大人オリジナル小説
- Re: あの時の記憶〜キズと飴〜 ( No.4 )
- 日時: 2011/09/02 21:17
- 名前: バード(,,・θ・) ◆Nlab369rtc
1章 episode1「罪を重ねた少年たち」
生温かい液体が俺の口に溜まっていく。吐きだせば楽になれるのならもうとっくにそうしているだろう。俺が何をしたか?そんなの俺が一番知っている。

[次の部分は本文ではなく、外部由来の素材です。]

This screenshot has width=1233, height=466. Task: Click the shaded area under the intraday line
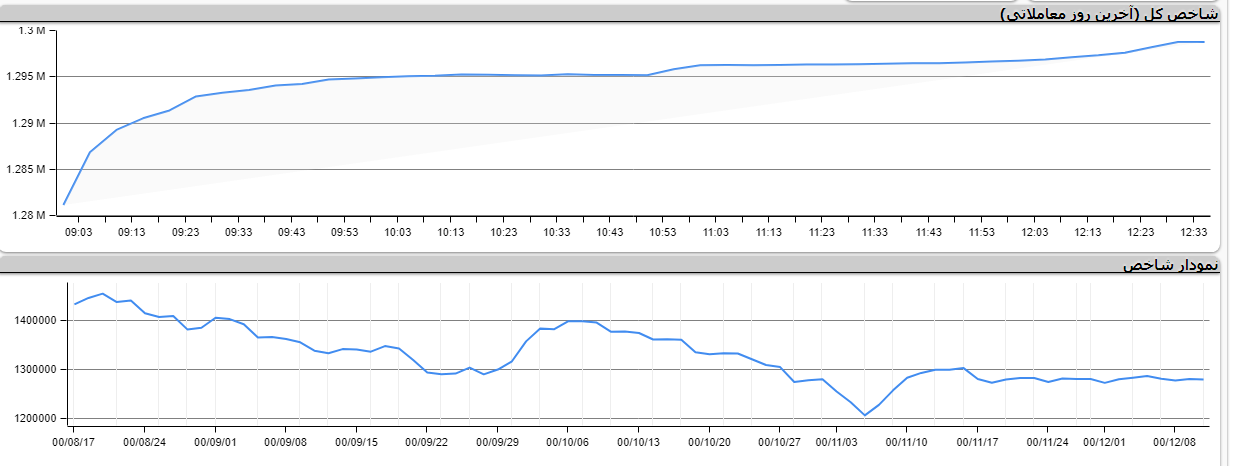click(x=400, y=120)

「テメェがヘマしたせいでマブダチがサツにつかまっちまっただろうがよ!!」
俺はサンドバックのように殴る蹴るを散々させられる。仕事に失敗したからだ。
「罰として一日分の報酬はなし。本当だったら殺してたがお前は届ける仕事はしたから許してやる。それとヘマしたのはこいつじゃない。違うだろ?悪いのはサツに捕まった野郎の責任だ。」
俺の仕事が何かは口が裂けても言えない。たとえ誰だろうと言えない。俺の名前は木更津義人。通称キズト。俺にはそのあだ名がぴったりだ。目の下には切り傷、切れ長の鋭い目つきに皆は俺のことを避けて行く。それが正しいと俺でさえ思うのはおかしいことだろうか?そんなことを考えていたらいつの間にか残っていたのは俺とボスと呼ばれる仕事の長だけだった。
「お前良くこんな仕事続けていられるな。ほらよ。棒付きキャンディー。お前好きだったよな。」
ボスは俺に優しく話しかけてくれる。
「ありがとうございます。ボス。」
そう言いつつ俺は棒付きキャンディーの袋をとりポケットにぐしゃっとしまう。俺にとってはかなり単純な動作だったはずがよろけてしまう。
「さっきの後遺症か?まぁ無理もねぇよ。っつかお前が一番若いんだからこうなって仕方ないんだよ。俺が始めたこの仕事は今では闇に葬り去られる悲しい末路をたどってるんだよ。それと俺をボスって呼ばないでくれよ。英輔って呼んでくれ。」
ボス……ではなく英輔さんは笑いながら俺に訴える。その表情はどこか悲しげであった。俺はさっきのキズがどれほどのものか見てみる。一部肉が見えていたり出血の量がかなりマズイじょうたいになっている場所もあった。左手の指は血が止まっているらしく真紫になっていた。
「ありゃりゃぁ……こりゃ早くしないと左手使えなくなるな。」
英輔さんはそういうと俺のかたをぽんと叩く。俺の肩を叩いたのは英輔さんの手ではない。
「もしだめだったら義手ですかね。」
「そうしたら俺が金出してやる。お前の両親が成仏しきれないだろ。」
俺の両親はかなり無残な死に方をしている。父親が道端で『ヤクザ』の一件に巻き込まれ惨死。それに耐えかね母親は息子の俺が居る目の前で首つり自殺。
俺を何故生かした?
何故俺を苦しめる?
それが俺にとってはグモンだ。
「ありがとうございます。毎度毎度いろいろさせてしまって申し訳ないっス。」
俺は今英輔さんの下で働くことが生きがいだ。
でも俺は運んでいるモノの中身が何なのかを知らずにこの仕事をやり始め実際この仕事は違法だって気がついたのはここ数週間程度の出来事。俺は何でこんな事をしているのだろうと思ったがなかなか抜け出せない。この仕事の時給は2000円。かなりのもうけになる。しかも簡単であり犯罪の片棒を担がされたことに一切気がつかなかったのだ。疑いもしなかった俺が恥ずかしい。悔やむことは何一つないがあそこで気が付いていればと思う自分が居た。
「キズト。お前とりあえず学校行け。金は俺が負担してやる。」
不意に英輔さんが言った言葉に俺はただただ驚くしかなかった。
「え。いいんスか?」
そういった俺に英輔さんは軽く笑い「ああ。」と言った。そんな男らしかったり人をあがめて何が悪いか。俺は英輔さんに支えられて今まで生きていたと思う。
ほかにもう一人いるけどな。
俺の支えとなってくれているアイツが。
俺今……無性にアイツとしゃべりたくなったのは何でだろう。